Task to complete: Reproduce each of the following records word for word, without alteration.

(Records on locating words and elements)
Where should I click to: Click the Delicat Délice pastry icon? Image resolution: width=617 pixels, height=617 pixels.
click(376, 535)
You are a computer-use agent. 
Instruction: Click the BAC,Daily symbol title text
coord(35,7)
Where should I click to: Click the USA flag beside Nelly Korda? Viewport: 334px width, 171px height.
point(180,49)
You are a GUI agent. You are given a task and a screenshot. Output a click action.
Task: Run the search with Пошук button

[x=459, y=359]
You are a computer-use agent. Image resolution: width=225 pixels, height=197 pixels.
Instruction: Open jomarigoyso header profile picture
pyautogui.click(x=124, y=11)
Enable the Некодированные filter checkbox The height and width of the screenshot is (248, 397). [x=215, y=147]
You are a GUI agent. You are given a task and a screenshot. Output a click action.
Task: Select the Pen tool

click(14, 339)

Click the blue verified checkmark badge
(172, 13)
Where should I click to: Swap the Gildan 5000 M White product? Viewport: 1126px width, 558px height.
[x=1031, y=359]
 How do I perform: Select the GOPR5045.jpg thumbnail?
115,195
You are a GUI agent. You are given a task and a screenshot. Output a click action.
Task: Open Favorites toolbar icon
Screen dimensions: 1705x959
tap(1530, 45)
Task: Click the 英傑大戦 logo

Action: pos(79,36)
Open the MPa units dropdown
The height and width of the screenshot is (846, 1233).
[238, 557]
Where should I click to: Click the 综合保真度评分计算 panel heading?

Problem solution:
Where should I click to: Click the Delicat Délice pastry icon? Image resolution: width=617 pixels, height=617 pixels.
click(376, 535)
You are a computer-use agent. 
Instruction: Click the BAC,Daily symbol title text
coord(35,7)
Where should I click to: Click the USA flag beside Nelly Korda? Viewport: 334px width, 171px height.
point(180,49)
You are a GUI agent. You are given a task and a screenshot. Output a click action.
Task: Run the search with Пошук button

[x=459, y=359]
You are a computer-use agent. Image resolution: width=225 pixels, height=197 pixels.
Instruction: Open jomarigoyso header profile picture
pyautogui.click(x=124, y=11)
Enable the Некодированные filter checkbox The height and width of the screenshot is (248, 397). [x=215, y=147]
You are a GUI agent. You are given a task and a screenshot. Output a click action.
Task: Select the Pen tool

click(14, 339)

Click the blue verified checkmark badge
(172, 13)
Where should I click to: Swap the Gildan 5000 M White product? Viewport: 1126px width, 558px height.
[x=1031, y=359]
 How do I perform: Select the GOPR5045.jpg thumbnail?
115,195
You are a GUI agent. You are given a task and a screenshot. Output a click action.
Task: Open Favorites toolbar icon
Screen dimensions: 1705x959
tap(1530, 45)
Task: Click the 英傑大戦 logo

Action: pos(79,36)
Open the MPa units dropdown
The height and width of the screenshot is (846, 1233).
[238, 557]
Where should I click to: Click the 综合保真度评分计算 panel heading?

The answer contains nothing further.